2006年1月10日火曜日

正月のテレビのお粗末さ

 

・もう毎年のことだから、書いても意味はないかもしれないけれども、年末から正月にかけてのテレビ番組のお粗末さにはあきれてしまった。それでも視聴率がかなり高かったりするから、結構楽しんでいる人が多いということなのだろうか。
・なぜ、大晦日に格闘技を見るんだろうか。それもデブデブの元横綱と奇妙な日本語を話して人気のあるナイジェリア人のタレントなどという組み合わせはもちろん茶番だが、元オリンピック代表の柔道選手同士の対決だって、そんなに大騒ぎするほどのことではないだろうと思う。こうやって、あおって人気者にするから、プロレスラーが次々国会議員になったりするんじゃないか。「ファイアー」と「挨拶しろ」としかいえない議員なんて税金泥棒以外の何者でもないはずなのに、次は「ハッスル」議員の誕生なんてことになりかねない。
・もっとも、大晦日に歌謡曲を聴く風習だって、考えてみればもう何の根拠もないだろう。

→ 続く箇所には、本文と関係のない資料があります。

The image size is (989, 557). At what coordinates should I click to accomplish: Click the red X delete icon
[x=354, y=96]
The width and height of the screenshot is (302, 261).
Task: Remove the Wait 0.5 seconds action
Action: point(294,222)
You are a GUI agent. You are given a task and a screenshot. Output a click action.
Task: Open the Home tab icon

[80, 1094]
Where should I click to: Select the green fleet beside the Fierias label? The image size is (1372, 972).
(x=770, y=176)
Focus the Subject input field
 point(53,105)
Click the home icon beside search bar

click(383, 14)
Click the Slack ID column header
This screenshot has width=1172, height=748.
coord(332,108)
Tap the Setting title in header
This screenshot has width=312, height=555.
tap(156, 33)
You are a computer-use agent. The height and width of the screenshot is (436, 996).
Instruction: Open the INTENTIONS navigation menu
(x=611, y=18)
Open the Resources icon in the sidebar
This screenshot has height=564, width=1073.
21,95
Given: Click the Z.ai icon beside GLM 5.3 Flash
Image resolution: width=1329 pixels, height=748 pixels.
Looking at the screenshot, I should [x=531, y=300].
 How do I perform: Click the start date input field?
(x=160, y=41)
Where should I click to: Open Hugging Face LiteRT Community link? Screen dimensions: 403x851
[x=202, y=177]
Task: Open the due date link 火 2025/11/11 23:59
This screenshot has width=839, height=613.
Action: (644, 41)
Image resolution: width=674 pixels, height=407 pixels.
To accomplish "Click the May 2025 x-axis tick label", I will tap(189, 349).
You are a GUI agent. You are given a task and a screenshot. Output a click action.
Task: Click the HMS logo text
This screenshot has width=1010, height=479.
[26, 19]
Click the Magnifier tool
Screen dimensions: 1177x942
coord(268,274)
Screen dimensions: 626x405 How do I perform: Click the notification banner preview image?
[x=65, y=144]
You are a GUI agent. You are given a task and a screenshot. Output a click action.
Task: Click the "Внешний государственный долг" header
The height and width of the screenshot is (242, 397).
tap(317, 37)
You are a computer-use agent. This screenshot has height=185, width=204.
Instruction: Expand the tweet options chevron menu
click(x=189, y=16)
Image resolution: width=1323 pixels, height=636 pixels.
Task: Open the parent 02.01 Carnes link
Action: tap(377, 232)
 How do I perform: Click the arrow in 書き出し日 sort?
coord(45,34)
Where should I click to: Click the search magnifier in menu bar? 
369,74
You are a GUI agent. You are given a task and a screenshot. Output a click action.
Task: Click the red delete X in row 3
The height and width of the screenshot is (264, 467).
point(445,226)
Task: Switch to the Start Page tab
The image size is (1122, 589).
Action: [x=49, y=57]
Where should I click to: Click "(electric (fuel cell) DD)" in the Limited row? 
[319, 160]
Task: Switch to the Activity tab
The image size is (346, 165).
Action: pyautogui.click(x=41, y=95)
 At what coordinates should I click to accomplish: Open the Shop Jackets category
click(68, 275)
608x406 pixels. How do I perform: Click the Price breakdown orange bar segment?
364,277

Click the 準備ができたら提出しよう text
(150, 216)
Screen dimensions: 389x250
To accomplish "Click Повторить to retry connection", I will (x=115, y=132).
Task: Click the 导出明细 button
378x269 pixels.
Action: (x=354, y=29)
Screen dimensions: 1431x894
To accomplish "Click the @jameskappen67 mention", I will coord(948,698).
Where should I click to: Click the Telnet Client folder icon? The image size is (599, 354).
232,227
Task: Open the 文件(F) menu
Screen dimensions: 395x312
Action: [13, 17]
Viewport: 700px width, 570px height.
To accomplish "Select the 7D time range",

「歌は世に連れ、世は歌に連れ」と言われていた時代には、その年のヒット曲を聴いて一年を振り返るといった意味があったのかもしれない。しかし、最近では何百万枚売れても聴いたこともない歌がたくさんある。そんなのを一緒くたにして長時間の番組をつくったって、おもしろがってみる人がいるとは思えない、と感じるのだが、NHKは受信料不払い率を減らすためか、国民的行事だと印象づけるためにしつこく事前のPRをしていた。その甲斐があったのか視聴率は前年より上がったようだが、見ていた人は本当に満足していたのだろうか。
・三が日をふくめて、ぼくは地上波の番組はほとんど見ていない。だから、これは、番組を視聴しての批判ではなく、新聞の番組欄を眺めての感想にすぎない。バラエティの特番が多いのは毎年だが、それにしても、同じタレントが同じような趣向で時間をつぶすといったものばかりで、ちょっとひどすぎるのではないかと思った。去年はフジテレビとTBSが乗っ取り騒動で話題になった。そのたびにテレビ局の経営者はテレビの公共性やジャーナリズム性を理由に、儲け志向のネット業者の参入を拒絶した。しかし、作っている番組を見ると、本当にそうだろうかと首をかしげてしまう。視聴率とそれに連動するCM収入のことしか考えていないのではないか。であれば、どこに買収されたって、中身に変化はないのではないだろうか。
・ただし、救いもある。ぼくはBSの番組をいくつか見たが、再放送のものに見応えのあるものがずいぶんあった。NHKや民法も時間と予算を使ってかなり多くのドキュメントや海外取材の番組を作っている。ところが、それはBSでしか放送しないというものが結構ある。視聴者の数は地上波に比べたら桁違いに少ないはずで、それなのにこれだけのお金や時間を投資できることが不思議な感じがする。意地悪な見方をすれば、その場限りの馬鹿騒ぎだけんお地上波の番組にはBSとは桁違いの予算を使っているということなのかもしれない。そう考えると、そのくだらなさにますます腹が立ってくる。視聴率、つまり視聴者数は力ということなのだろうか。
・地上波デジタル放送が都市部ではかなり普及しているようだ。ネットでのテレビ放送も現実化しそうな様子である。テレビのハードの方は多チャンネル化と多様な番組放送という方向にどんどん進んでいる。なのに相変わらず10,20,30%という視聴率を巡る競争して、そのために画一的で、時間つぶし的な番組ばかり作るという姿勢には、ハードとソフトの関係をまったく考えていないのではないかと言いたくなってしまう。番組が多様化しないのは、視聴者がそれを望まないからだという理由がつけられるかもしれないが、実際には、他に見るものがないから仕方なく見ている人が多いのではないだろうか。